Direction — Present the lines below as a numbered list, omitting any blank lines.

Entries shown —

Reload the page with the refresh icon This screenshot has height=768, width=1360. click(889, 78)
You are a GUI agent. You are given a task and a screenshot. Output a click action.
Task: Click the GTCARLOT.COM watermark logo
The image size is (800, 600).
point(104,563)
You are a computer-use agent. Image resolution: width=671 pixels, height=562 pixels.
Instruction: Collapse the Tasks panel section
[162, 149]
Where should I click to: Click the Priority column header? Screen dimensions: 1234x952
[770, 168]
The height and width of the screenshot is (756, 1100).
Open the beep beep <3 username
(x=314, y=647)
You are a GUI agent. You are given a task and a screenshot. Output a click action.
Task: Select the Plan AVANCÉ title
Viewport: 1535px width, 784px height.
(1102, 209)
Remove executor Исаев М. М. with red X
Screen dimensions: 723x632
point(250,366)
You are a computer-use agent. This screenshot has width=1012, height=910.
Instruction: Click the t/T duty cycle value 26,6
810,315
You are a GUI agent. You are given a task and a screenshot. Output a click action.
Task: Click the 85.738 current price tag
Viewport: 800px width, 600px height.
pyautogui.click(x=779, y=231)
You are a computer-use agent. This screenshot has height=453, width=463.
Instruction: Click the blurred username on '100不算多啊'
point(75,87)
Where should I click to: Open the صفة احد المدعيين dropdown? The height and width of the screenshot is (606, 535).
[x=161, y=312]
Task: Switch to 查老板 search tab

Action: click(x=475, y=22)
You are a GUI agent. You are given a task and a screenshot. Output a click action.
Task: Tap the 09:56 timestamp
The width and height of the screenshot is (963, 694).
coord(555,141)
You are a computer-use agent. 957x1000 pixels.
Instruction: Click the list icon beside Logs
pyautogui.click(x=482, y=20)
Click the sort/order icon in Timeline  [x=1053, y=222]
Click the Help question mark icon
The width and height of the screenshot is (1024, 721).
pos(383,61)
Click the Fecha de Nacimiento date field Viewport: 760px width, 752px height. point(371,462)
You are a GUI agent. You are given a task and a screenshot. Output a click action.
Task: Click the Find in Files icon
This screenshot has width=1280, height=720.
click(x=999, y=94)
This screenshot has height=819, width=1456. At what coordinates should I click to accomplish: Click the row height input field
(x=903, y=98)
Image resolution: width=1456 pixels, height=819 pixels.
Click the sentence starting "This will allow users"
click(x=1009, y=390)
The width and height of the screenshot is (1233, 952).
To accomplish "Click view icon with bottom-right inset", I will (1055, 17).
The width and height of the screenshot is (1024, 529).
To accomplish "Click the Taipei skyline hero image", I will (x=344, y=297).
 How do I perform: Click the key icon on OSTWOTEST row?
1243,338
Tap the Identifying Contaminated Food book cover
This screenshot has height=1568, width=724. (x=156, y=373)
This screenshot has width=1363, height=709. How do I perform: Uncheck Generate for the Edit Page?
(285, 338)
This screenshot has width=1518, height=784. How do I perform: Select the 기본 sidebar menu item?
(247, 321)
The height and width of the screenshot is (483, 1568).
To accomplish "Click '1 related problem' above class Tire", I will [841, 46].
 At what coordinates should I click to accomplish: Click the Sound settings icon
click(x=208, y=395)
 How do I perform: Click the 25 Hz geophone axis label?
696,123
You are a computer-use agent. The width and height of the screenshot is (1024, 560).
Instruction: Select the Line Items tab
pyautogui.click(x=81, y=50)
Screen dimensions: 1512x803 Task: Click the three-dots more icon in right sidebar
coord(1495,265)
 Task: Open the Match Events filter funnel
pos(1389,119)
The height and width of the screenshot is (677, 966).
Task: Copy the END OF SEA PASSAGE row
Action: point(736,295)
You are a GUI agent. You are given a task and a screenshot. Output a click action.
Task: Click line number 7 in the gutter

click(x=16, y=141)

Reply to the exercise —
1. Reload the page with the refresh icon This screenshot has height=768, width=1360. click(889, 78)
2. You are a GUI agent. You are given a task and a screenshot. Output a click action.
3. Task: Click the GTCARLOT.COM watermark logo
4. The image size is (800, 600).
5. point(104,563)
6. You are a computer-use agent. Image resolution: width=671 pixels, height=562 pixels.
7. Instruction: Collapse the Tasks panel section
8. [162, 149]
9. Where should I click to: Click the Priority column header? Screen dimensions: 1234x952
10. [770, 168]
11. The height and width of the screenshot is (756, 1100).
12. Open the beep beep <3 username
13. (x=314, y=647)
14. You are a GUI agent. You are given a task and a screenshot. Output a click action.
15. Task: Select the Plan AVANCÉ title
16. Viewport: 1535px width, 784px height.
17. (1102, 209)
18. Remove executor Исаев М. М. with red X
19. Screen dimensions: 723x632
20. point(250,366)
21. You are a computer-use agent. This screenshot has width=1012, height=910.
22. Instruction: Click the t/T duty cycle value 26,6
23. 810,315
24. You are a GUI agent. You are given a task and a screenshot. Output a click action.
25. Task: Click the 85.738 current price tag
26. Viewport: 800px width, 600px height.
27. pyautogui.click(x=779, y=231)
28. You are a computer-use agent. This screenshot has height=453, width=463.
29. Instruction: Click the blurred username on '100不算多啊'
30. point(75,87)
31. Where should I click to: Open the صفة احد المدعيين dropdown? The height and width of the screenshot is (606, 535).
32. [x=161, y=312]
33. Task: Switch to 查老板 search tab
34. Action: click(x=475, y=22)
35. You are a GUI agent. You are given a task and a screenshot. Output a click action.
36. Task: Tap the 09:56 timestamp
37. The width and height of the screenshot is (963, 694).
38. coord(555,141)
39. You are a computer-use agent. 957x1000 pixels.
40. Instruction: Click the list icon beside Logs
41. pyautogui.click(x=482, y=20)
42. Click the sort/order icon in Timeline  [x=1053, y=222]
43. Click the Help question mark icon
44. The width and height of the screenshot is (1024, 721).
45. pos(383,61)
46. Click the Fecha de Nacimiento date field Viewport: 760px width, 752px height. point(371,462)
47. You are a GUI agent. You are given a task and a screenshot. Output a click action.
48. Task: Click the Find in Files icon
49. This screenshot has width=1280, height=720.
50. click(x=999, y=94)
51. This screenshot has height=819, width=1456. At what coordinates should I click to accomplish: Click the row height input field
52. (x=903, y=98)
53. Image resolution: width=1456 pixels, height=819 pixels.
54. Click the sentence starting "This will allow users"
55. click(x=1009, y=390)
56. The width and height of the screenshot is (1233, 952).
57. To accomplish "Click view icon with bottom-right inset", I will (1055, 17).
58. The width and height of the screenshot is (1024, 529).
59. To accomplish "Click the Taipei skyline hero image", I will (x=344, y=297).
60.  How do I perform: Click the key icon on OSTWOTEST row?
61. 1243,338
62. Tap the Identifying Contaminated Food book cover
63. This screenshot has height=1568, width=724. (x=156, y=373)
64. This screenshot has width=1363, height=709. How do I perform: Uncheck Generate for the Edit Page?
65. (285, 338)
66. This screenshot has width=1518, height=784. How do I perform: Select the 기본 sidebar menu item?
67. (247, 321)
68. The height and width of the screenshot is (483, 1568).
69. To accomplish "Click '1 related problem' above class Tire", I will [841, 46].
70.  At what coordinates should I click to accomplish: Click the Sound settings icon
71. click(x=208, y=395)
72.  How do I perform: Click the 25 Hz geophone axis label?
73. 696,123
74. You are a computer-use agent. The width and height of the screenshot is (1024, 560).
75. Instruction: Select the Line Items tab
76. pyautogui.click(x=81, y=50)
77. Screen dimensions: 1512x803 Task: Click the three-dots more icon in right sidebar
78. coord(1495,265)
79.  Task: Open the Match Events filter funnel
80. pos(1389,119)
81. The height and width of the screenshot is (677, 966).
82. Task: Copy the END OF SEA PASSAGE row
83. Action: point(736,295)
84. You are a GUI agent. You are given a task and a screenshot. Output a click action.
85. Task: Click line number 7 in the gutter
86. click(x=16, y=141)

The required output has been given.